We randomly assigned 6595 men, 45 to 64 years of age, with a mean (+/- SD) plasma cholesterol level of 272 +/- 23 mg per deciliter (7.0 +/- 0.6 mmol per liter) to receive pravastatin (40 mg each evening) or placebo. The average follow-up period was 4.9 years. Medical records, electrocardiographic recordings, and the national death registry were used to determine the clinical end points.

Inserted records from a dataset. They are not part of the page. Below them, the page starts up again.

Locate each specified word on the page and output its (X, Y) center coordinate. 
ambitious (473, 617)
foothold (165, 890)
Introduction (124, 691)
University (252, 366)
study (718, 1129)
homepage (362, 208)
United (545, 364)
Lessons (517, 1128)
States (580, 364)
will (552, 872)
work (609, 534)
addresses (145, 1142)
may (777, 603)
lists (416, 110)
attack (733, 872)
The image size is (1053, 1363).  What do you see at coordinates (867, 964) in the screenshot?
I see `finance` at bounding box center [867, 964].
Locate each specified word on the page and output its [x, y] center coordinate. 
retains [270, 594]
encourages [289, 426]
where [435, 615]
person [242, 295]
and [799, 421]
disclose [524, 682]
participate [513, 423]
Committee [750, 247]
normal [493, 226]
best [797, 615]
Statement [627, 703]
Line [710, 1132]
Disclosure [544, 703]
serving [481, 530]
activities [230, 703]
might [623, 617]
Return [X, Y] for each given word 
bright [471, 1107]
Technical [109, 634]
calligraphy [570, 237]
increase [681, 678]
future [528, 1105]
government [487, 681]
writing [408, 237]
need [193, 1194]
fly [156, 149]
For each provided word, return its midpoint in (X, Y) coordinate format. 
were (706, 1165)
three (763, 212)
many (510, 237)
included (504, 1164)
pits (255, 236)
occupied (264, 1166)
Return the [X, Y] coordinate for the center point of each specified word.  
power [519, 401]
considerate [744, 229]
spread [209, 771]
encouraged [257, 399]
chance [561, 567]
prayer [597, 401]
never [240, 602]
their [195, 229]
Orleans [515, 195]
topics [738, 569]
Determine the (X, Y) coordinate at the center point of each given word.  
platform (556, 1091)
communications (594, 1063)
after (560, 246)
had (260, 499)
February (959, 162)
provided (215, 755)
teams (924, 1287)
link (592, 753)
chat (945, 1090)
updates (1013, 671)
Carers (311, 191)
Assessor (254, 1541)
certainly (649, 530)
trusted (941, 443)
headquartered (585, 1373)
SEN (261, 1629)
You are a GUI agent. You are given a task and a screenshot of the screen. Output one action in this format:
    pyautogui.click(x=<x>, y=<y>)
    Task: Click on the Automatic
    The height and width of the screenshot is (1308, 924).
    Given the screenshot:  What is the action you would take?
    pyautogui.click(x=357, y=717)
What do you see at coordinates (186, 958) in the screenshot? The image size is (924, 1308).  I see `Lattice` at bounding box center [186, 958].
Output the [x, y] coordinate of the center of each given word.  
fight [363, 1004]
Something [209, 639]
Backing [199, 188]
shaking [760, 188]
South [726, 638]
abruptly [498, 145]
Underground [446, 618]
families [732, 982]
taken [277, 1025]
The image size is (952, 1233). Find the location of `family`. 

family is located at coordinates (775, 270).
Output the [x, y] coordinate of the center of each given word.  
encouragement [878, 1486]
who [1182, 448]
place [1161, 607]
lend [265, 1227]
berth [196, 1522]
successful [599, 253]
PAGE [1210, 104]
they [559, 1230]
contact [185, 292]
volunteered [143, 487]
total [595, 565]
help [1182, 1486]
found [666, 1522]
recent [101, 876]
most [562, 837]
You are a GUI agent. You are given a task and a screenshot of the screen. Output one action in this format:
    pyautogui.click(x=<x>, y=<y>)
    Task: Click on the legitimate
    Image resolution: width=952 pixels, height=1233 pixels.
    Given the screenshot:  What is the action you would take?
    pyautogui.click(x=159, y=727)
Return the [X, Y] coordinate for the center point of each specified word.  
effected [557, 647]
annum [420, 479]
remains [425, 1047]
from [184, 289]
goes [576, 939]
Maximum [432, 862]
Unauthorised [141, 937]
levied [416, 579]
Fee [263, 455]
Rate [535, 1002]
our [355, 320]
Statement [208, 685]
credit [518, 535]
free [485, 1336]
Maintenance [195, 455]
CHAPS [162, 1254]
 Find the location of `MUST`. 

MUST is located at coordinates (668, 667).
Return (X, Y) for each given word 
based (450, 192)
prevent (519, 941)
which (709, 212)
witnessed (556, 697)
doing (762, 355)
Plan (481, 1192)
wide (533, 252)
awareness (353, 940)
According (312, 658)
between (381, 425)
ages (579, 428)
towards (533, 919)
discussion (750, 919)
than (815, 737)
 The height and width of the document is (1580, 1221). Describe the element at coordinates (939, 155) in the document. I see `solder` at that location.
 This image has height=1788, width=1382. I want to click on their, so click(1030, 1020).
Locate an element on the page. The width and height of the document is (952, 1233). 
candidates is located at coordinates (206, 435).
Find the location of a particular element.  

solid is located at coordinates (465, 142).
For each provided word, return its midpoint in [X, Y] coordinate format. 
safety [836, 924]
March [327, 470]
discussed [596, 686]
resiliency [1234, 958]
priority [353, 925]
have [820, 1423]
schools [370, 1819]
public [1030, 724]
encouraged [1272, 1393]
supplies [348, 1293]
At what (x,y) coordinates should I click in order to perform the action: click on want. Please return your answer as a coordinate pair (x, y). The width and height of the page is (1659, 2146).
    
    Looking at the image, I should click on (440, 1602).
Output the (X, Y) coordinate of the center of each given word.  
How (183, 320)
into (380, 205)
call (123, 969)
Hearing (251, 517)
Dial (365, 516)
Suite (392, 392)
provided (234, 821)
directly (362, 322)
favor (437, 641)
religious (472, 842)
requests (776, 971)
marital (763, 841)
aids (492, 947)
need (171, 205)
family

Pravastatin lowered plasma cholesterol levels by 20 percent and low-density-lipoprotein cholesterol levels by 26 percent, whereas there was no change with placebo. There were 248 definite coronary events (specified as nonfatal myocardial infarction or death from coronary heart disease) in the placebo group, and 174 in the pravastatin group (relative reduction in risk with pravastatin, 31 percent; 95 percent confidence interval, 17 to 43 percent; P < 0.001). There were similar reductions in the risk of definite nonfatal myocardial infarctions (31 percent reduction, P < 0.001), death from coronary heart disease (definite cases alone: 28 percent reduction, P = 0.13; definite plus suspected cases: 33 percent reduction, P = 0.042), and death from all cardiovascular causes (32 percent reduction, P = 0.033). There was no excess of deaths from noncardiovascular causes in the pravastatin group. We observed a 22 percent reduction in the risk of death from any cause in the pravastatin group (95 percent confidence interval, 0 to 40 percent; P = 0.051).
Treatment with pravastatin significantly reduced the incidence of myocardial infarction and death from cardiovascular causes without adversely affecting the risk of death from noncardiovascular causes in men with moderate hypercholesterolemia and no history of myocardial infarction.
降低血液胆固醇水平可能会降低冠心病风险。这项双盲研究旨在确定给予患有高胆固醇血症且无心肌梗死病史的男性普伐他汀是否能降低非致命性心肌梗死和冠心病死亡的合并发生率。
我们将6595名年龄在45至64岁之间、平均(±标准差)血浆胆固醇水平为每分升272±23毫克(每升7.0±0.6毫摩尔)的男性随机分为两组,分别接受普伐他汀(每晚40毫克)或安慰剂。平均随访期为4.9年。通过病历、心电图记录和国家死亡登记处来确定临床终点。
普伐他汀使血浆胆固醇水平降低了20%,低密度脂蛋白胆固醇水平降低了26%,而安慰剂组则无变化。安慰剂组有248例明确的冠心病事件(定义为非致命性心肌梗死或冠心病死亡),普伐他汀组有174例(普伐他汀治疗使风险相对降低31%;95%置信区间为17%至43%;P<0.001)。明确的非致命性心肌梗死风险也有类似程度的降低(降低31%,P<0.001),冠心病死亡风险(仅明确病例:降低28%,P=0.13;明确病例加疑似病例:降低33%,P=0.042),以及所有心血管病因导致的死亡风险(降低32%,P=0.033)。普伐他汀组非心血管病因导致的死亡没有增加。我们观察到普伐他汀组任何原因导致的死亡风险降低了22%(95%置信区间为0至40%;P=0.051)。
在患有中度高胆固醇血症且无心肌梗死病史的男性中,使用普伐他汀治疗可显著降低心肌梗死和心血管病因导致的死亡发生率,且不会对非心血管病因导致的死亡风险产生不利影响。